### PROBLEM DETAILS
Once the line with "The image size is (986, 1204)." has been located in the records below, set down that line and all subsequent lines exactly, omitting the pictures.

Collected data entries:

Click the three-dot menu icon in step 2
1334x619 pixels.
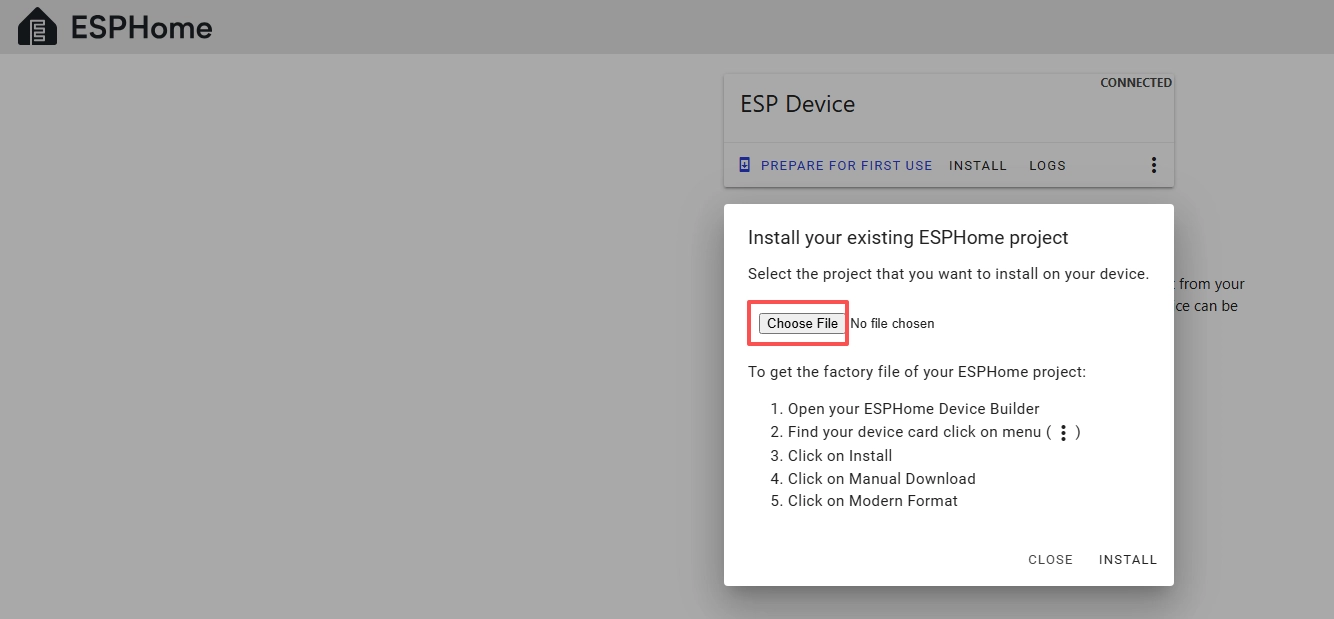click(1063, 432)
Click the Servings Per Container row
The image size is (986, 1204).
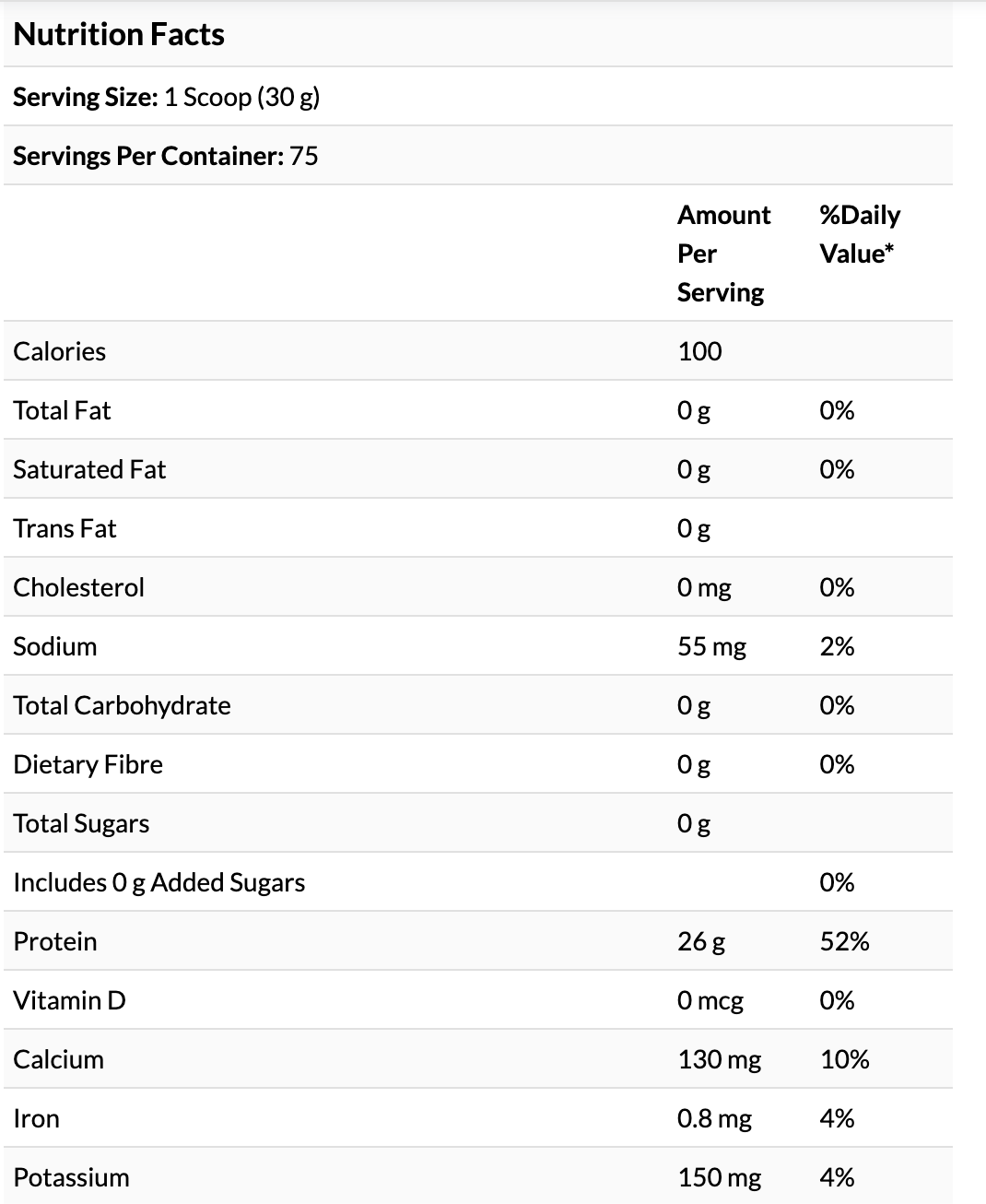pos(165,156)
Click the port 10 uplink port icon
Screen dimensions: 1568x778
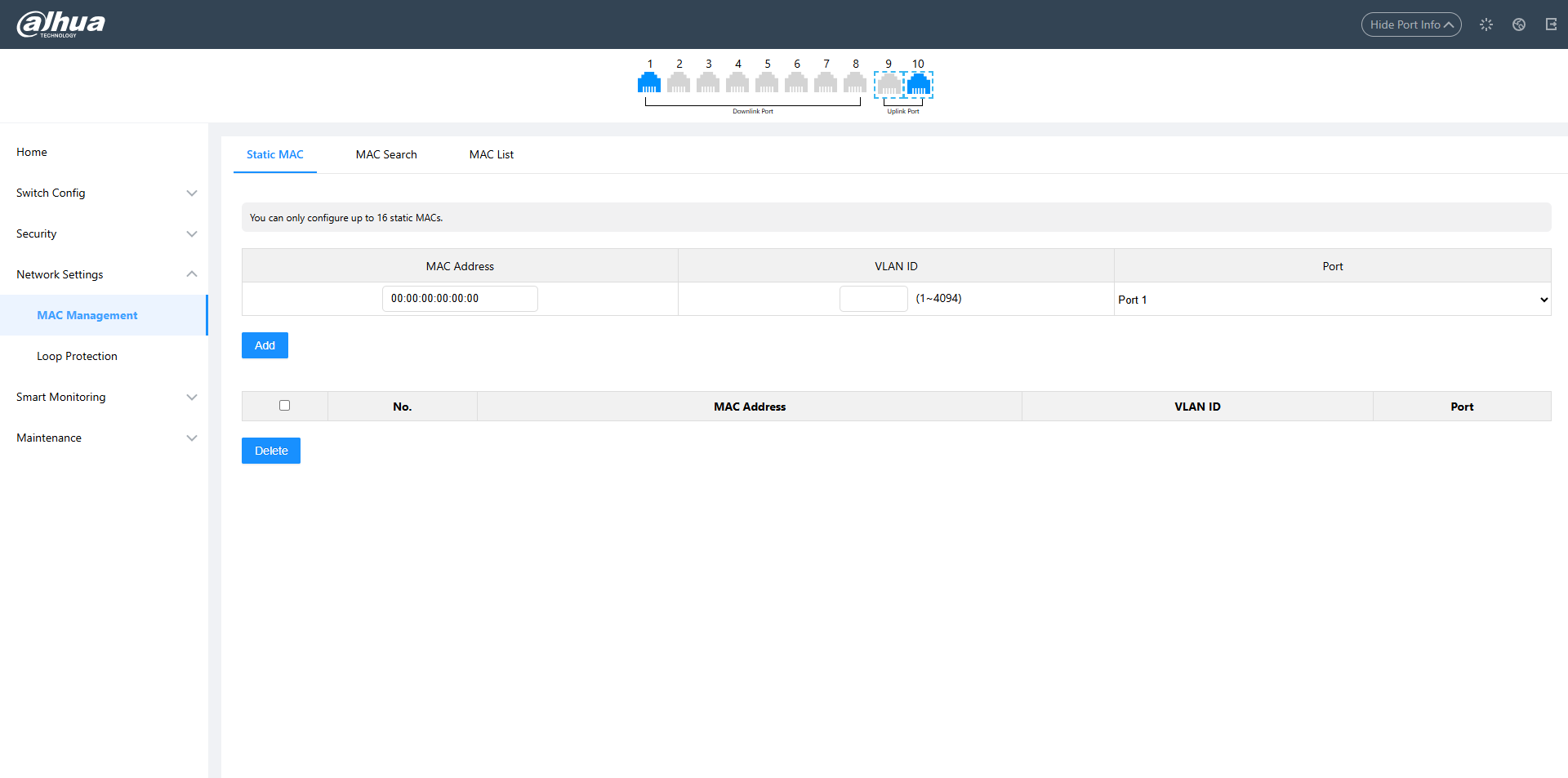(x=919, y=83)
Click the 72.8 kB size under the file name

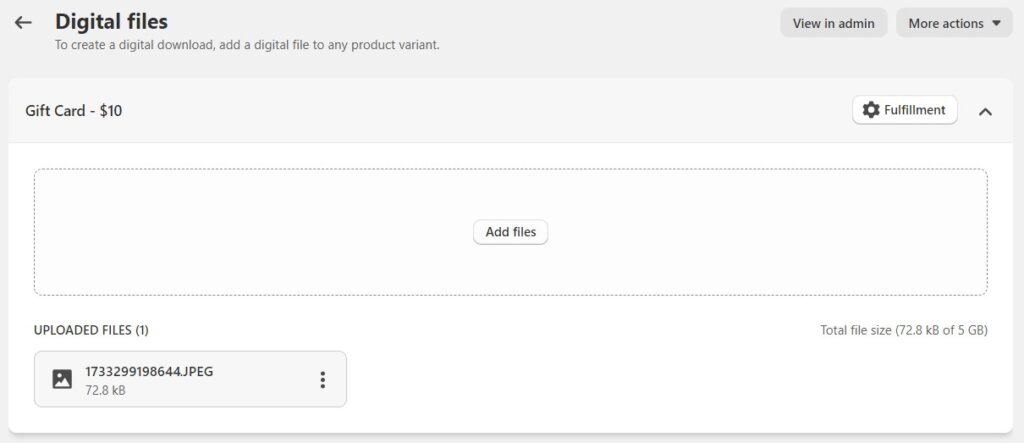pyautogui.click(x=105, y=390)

### WRITTEN ANSWER
The image size is (986, 1204).
pos(165,156)
Click the port 10 uplink port icon
Screen dimensions: 1568x778
(x=919, y=83)
Click the 72.8 kB size under the file name

pyautogui.click(x=105, y=390)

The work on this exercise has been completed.